Dicen que un niño pequeño quería ver a Dios. Sabía que era un viaje largo y duro y por eso metió en su mochila algunos pastelitos, refrescos, caramelos y ropa suficiente. Al entrar en el parque de juegos se encontró con una mujer anciana, sola, contemplando las palomas. Se sentó junto a ella, abrió su mochila y sacó su merienda. Vio que la anciana parecía hambrienta, así que le ofreció un pastelito. Ella lo aceptó y le regaló una maravillosa sonrisa. Como al niño le agradó esa expresión y quería verla sonreír de nuevo, le ofreció un refresco y el niño quedó encantado.

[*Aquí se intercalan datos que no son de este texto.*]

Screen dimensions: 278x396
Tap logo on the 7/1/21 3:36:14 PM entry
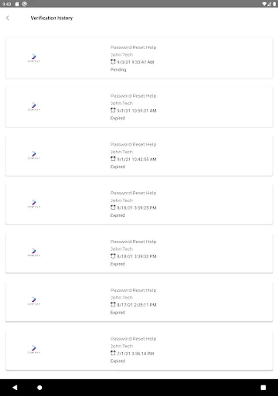tap(34, 350)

Allí estuvieron toda la tarde, comiendo y bebiendo, pero no se dijeron ni una sola palabra. Cuando oscureció, el niño se dio cuenta de lo tarde que era; se levantó, se despidió y le dio un abrazo de despedida y agradecimiento. Ella, después de abrazarlo, le regaló con la sonrisa más grande y bonita de su vida.
Cuando llegó a su casa, su madre advirtió el gesto inmensamente feliz de su hijo, y le preguntó:
—¿Qué hiciste hoy que te hizo tan feliz? El niño contestó:
—¡Mami, hoy almorcé con Dios! —Y antes de que su madre añadiera algo le dijo: —¿Y sabes?, ¡tiene la sonrisa más hermosa que he visto!
Mientras tanto la anciana, radiante de felicidad, regresó a su casa y su hijo, sorprendido, le preguntó:
—Mamá, ¿qué hiciste hoy que vienes tan contenta? Ella respondió:
—¡Comí con Dios en el parque! Y ¿sabes? ¡Es más joven de lo que yo pensaba!
¿Estamos listos para ver en nuestro prójimo más que a una persona?
¿Somos fuente de felicidad para los demás?
¿Podemos compartir las cosas y, sobre todo, el amor?